> _Instructions to follow_: Copy out everything from the line containing "You are a computer-use" down to the line containing "coord(1241,664)", both ends included. Keep the requests unchanged, multiply every coordinate in the answers by 1.35 and round to whole numbers with halves going up, and give only these lines without the pictures.

> _Data entries_:

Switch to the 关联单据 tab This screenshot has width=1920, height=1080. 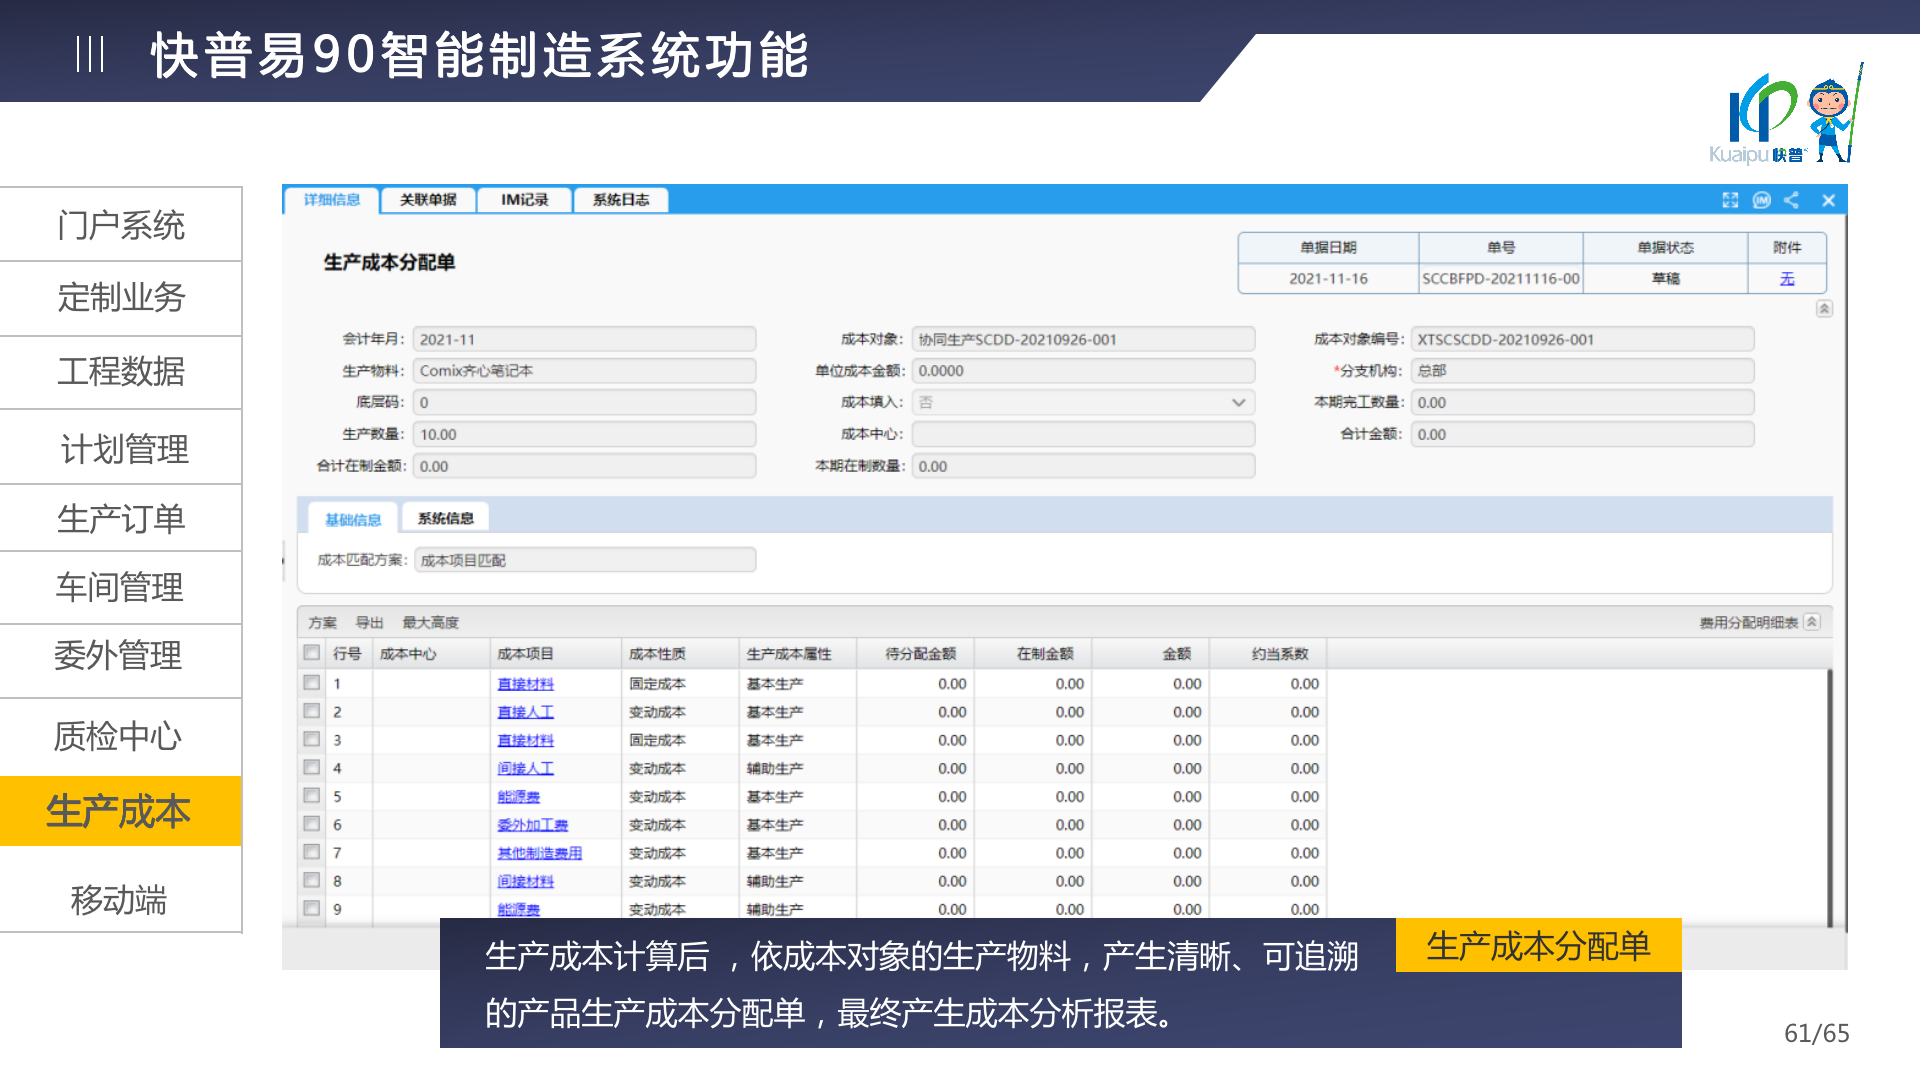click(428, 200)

--

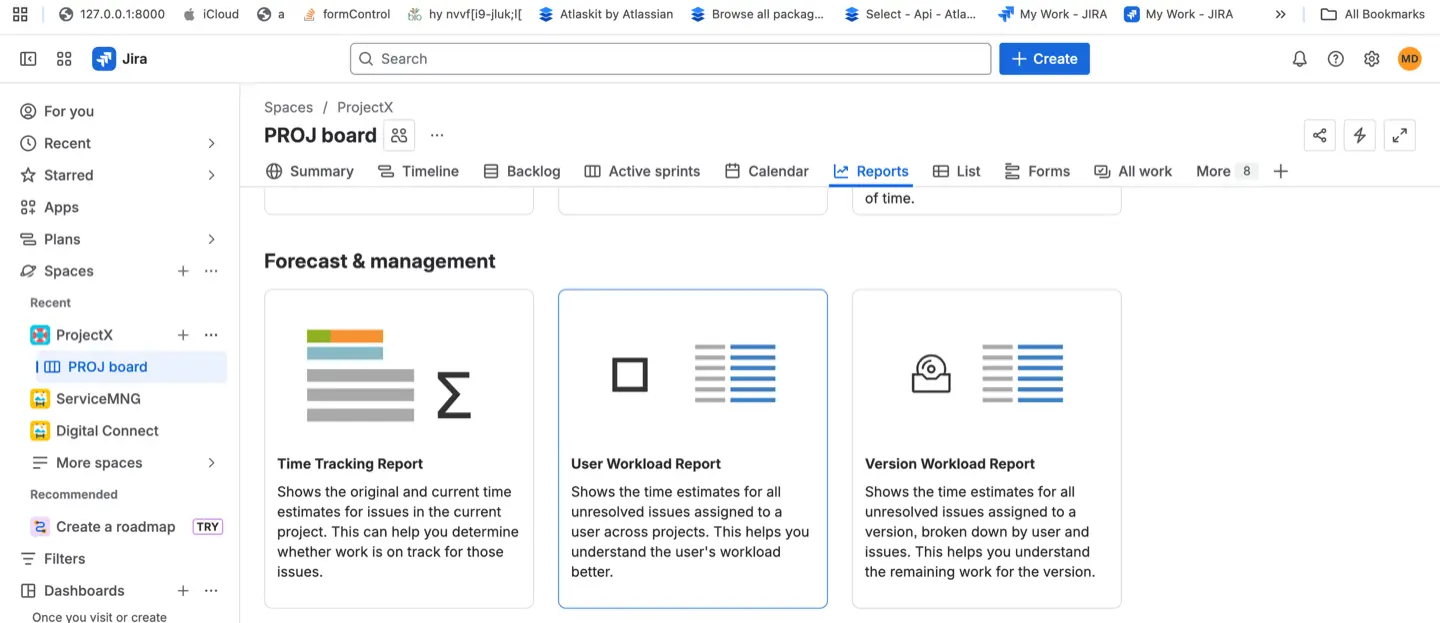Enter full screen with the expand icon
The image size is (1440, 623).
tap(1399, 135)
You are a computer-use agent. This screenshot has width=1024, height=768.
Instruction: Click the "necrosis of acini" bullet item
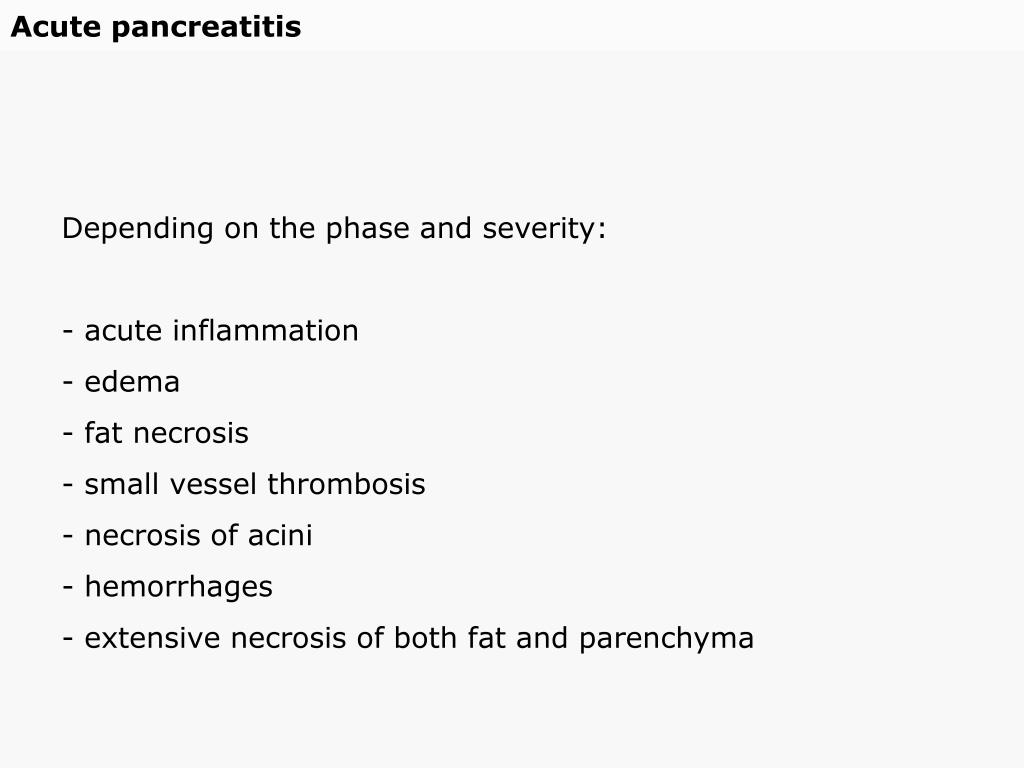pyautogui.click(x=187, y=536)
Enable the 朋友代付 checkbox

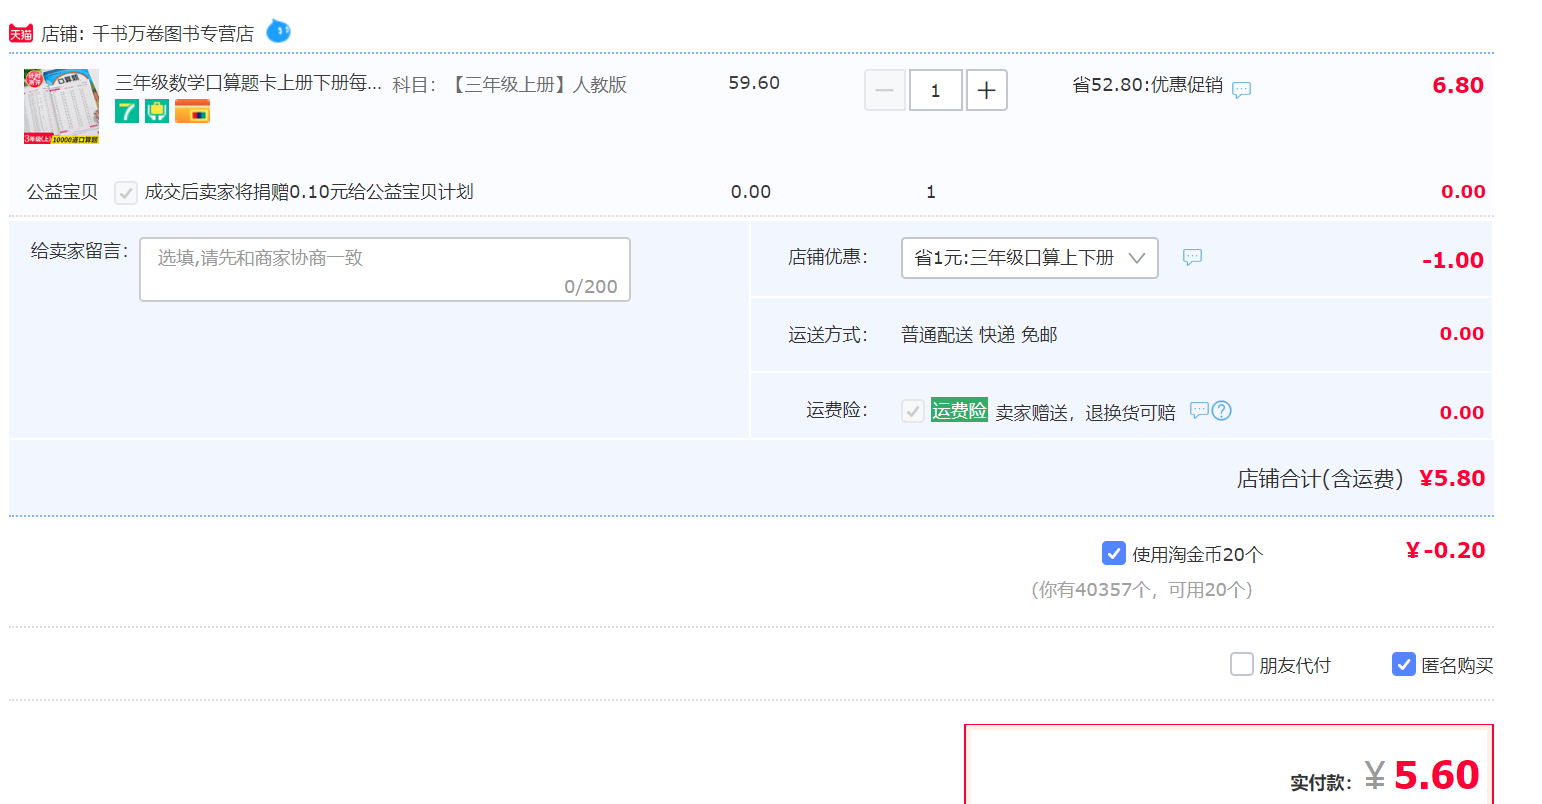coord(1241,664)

> _The result_:
You are a computer-use agent. This screenshot has width=1024, height=768.
Instruction: Click the "necrosis of acini" bullet item
pyautogui.click(x=252, y=724)
Enable the 朋友代付 checkbox

coord(1675,896)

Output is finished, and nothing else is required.